Thanks in advance to everyone for the help. I'm excited to get my box, but still a little nervous because I would hate to have problems since my S2 has worked flawlessly for so long.


----------



## geodon005

I am in Mt. Prospect, and thought I would chime in. . .

I just switched over to WOW in November and have been very pleased with their service. I have had my Series 3 for over a year, and to be honest, the WOW install went far smoother than Comcast's on December of 2006.

I do not know if WOW even has M-cards available. . . I seem to remember reading somewhere that they do not. Make sure when you order the install to tell the tech to bring a bunch (minimum 4-6) of cards in case they do not work (Scientific Atlanta cards, which WOW uses, are supposed to be a lot more flaky than Motorola's - but the first 2 Sci Atl cards the WOW installer used for mine worked fine. It is just a matter of luck.)

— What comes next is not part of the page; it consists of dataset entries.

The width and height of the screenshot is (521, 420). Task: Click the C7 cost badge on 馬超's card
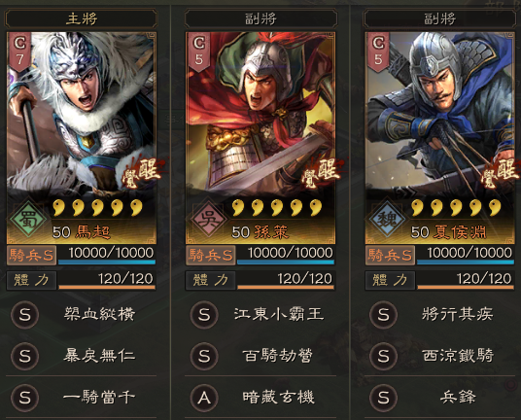(19, 52)
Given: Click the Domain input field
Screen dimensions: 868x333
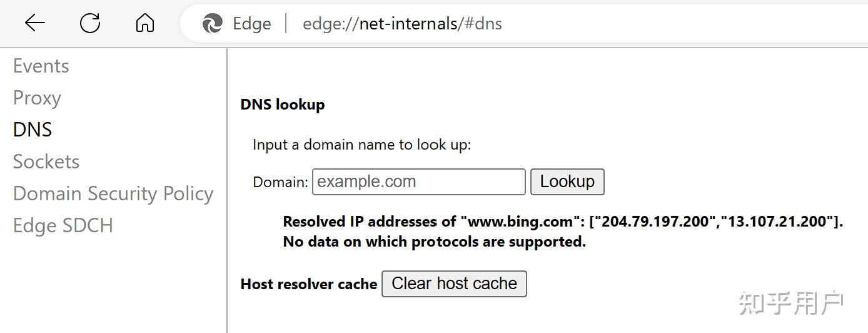Looking at the screenshot, I should 418,182.
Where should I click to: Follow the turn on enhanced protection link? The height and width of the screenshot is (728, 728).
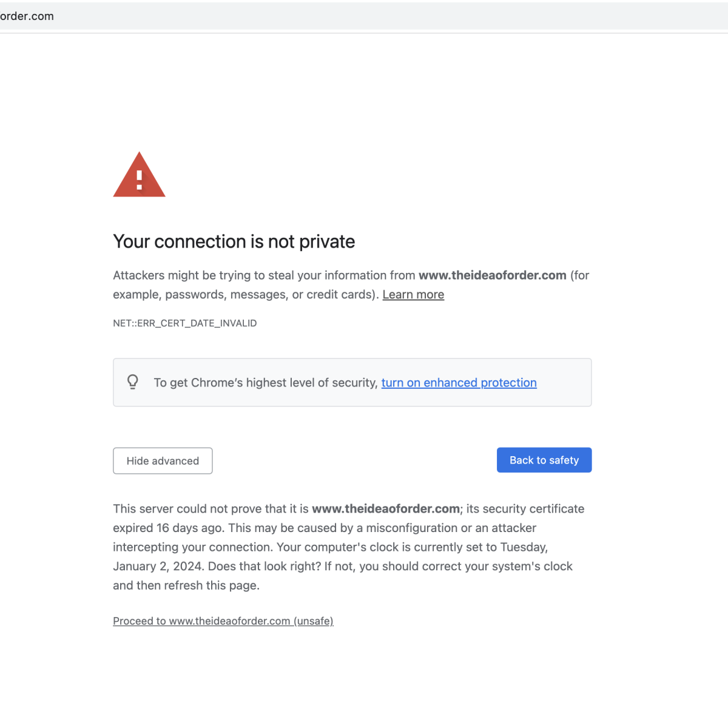pos(459,383)
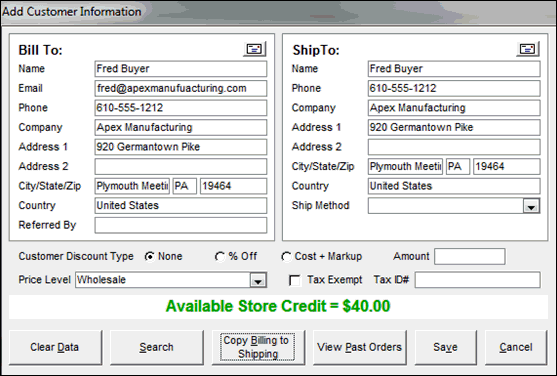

If you need any more info, please feel free to PM me.


----------



## debnjay

The only things I suggest when getting your cablecards installed by WOW are:
- run guided setup before your appointment
- make sure you tell them to bring extra cards
- make sure you have the TiVO instructions handy
- make sure they follow the instructions, especially the places where you just have to sit and wait for a while; these guys are impatient as they likely have many appointments to get to

When I set up the appointment the person on the phone said they had MCards, but I later learned that WOW doesn't have MCards, at least they don't in Chicagoland. When they're done make sure you walk through a bunch of channels to make sure they work.


----------



## nrc

If they get the firmware updating message when they insert the card try to get them to follow the on screen instructions and not interrupt it. My techs kept interrupting it and probably made the whole process take twice as long as it needed to. I finally suggested that they go on to their next call and come back to see if it was successful and everything was working within 15 minutes.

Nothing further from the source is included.